• Task brief: Your task is to copy the lines from the line containing "Task: Click the scrollbar up arrow" through the end of the listing below, both included, without any pictures.

• Provided information:
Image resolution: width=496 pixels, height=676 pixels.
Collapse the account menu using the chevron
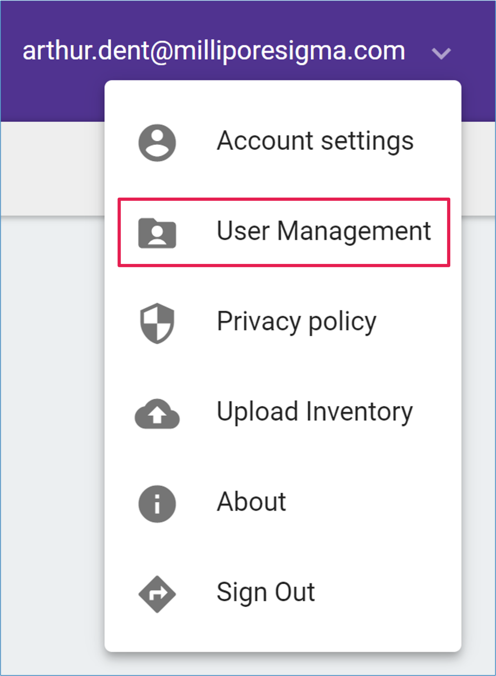pos(441,53)
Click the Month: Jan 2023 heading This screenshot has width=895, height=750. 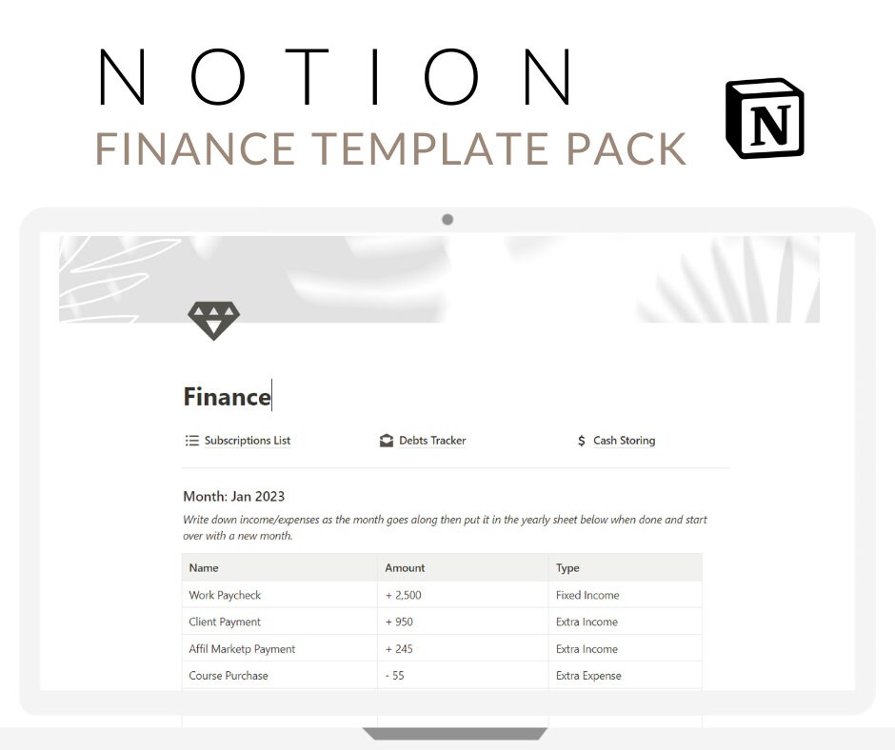(x=233, y=496)
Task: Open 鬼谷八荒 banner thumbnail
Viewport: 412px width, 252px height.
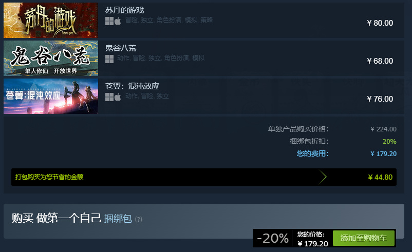Action: coord(51,59)
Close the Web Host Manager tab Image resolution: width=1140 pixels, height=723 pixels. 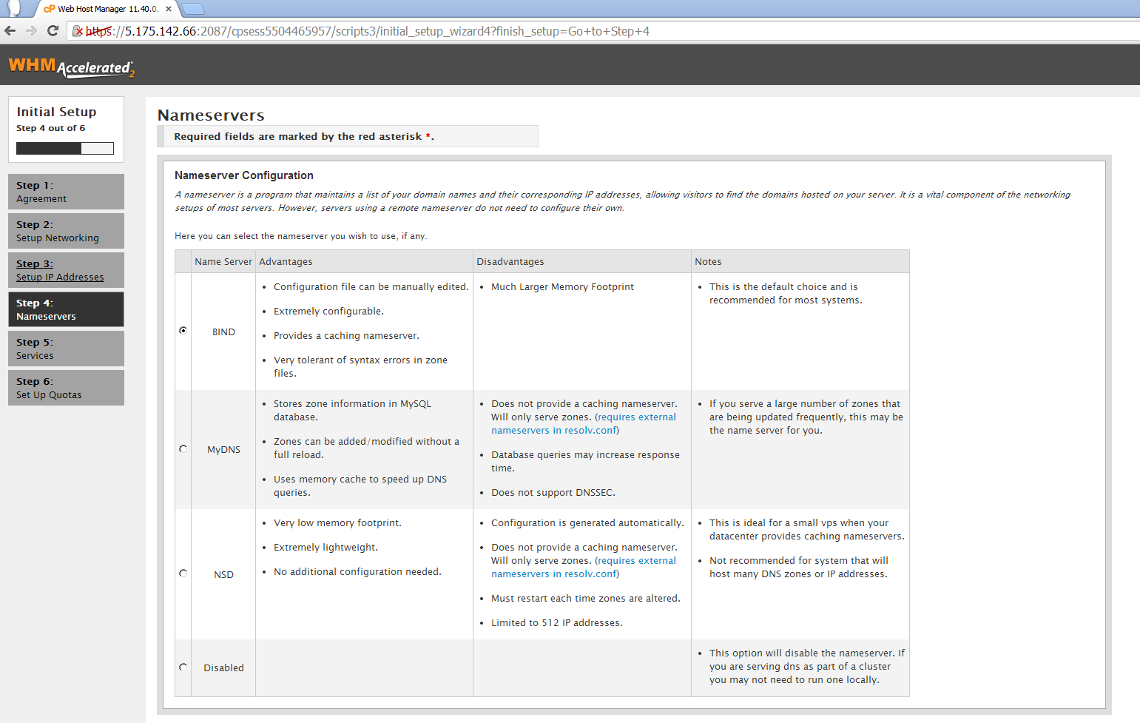pyautogui.click(x=169, y=9)
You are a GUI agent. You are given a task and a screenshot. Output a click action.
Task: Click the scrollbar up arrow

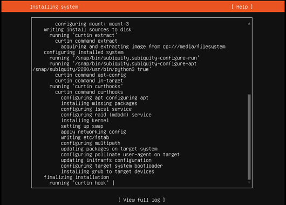click(x=249, y=24)
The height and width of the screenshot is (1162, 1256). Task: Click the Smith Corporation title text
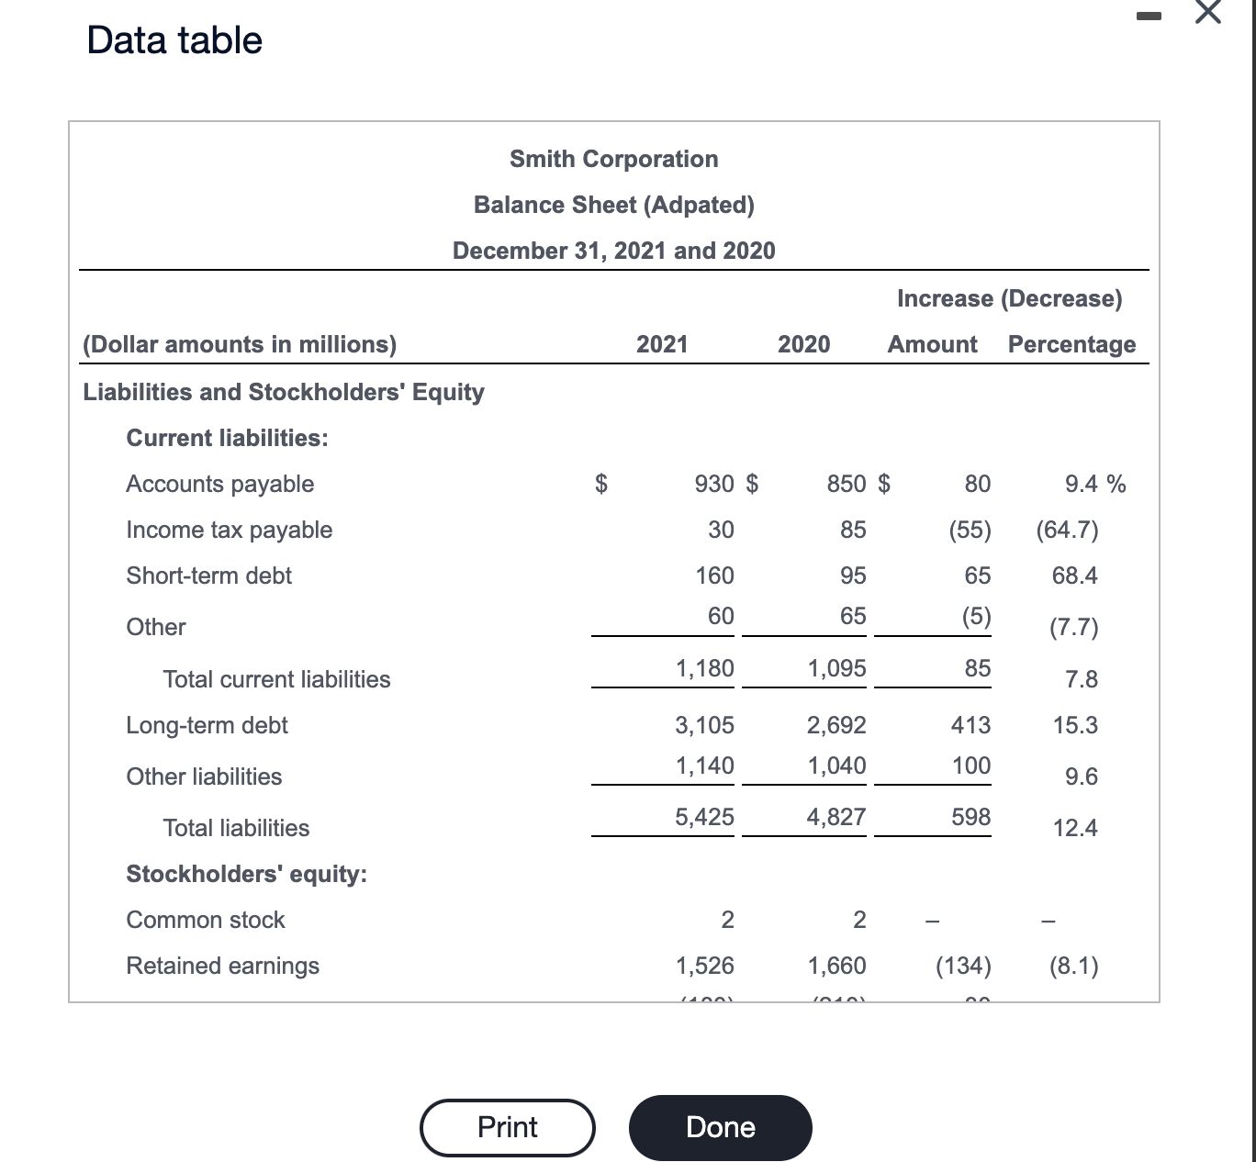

• Worked solution:
Task: Click the scrollbar up arrow

click(x=249, y=24)
The height and width of the screenshot is (1162, 1256). Task: Click the Smith Corporation title text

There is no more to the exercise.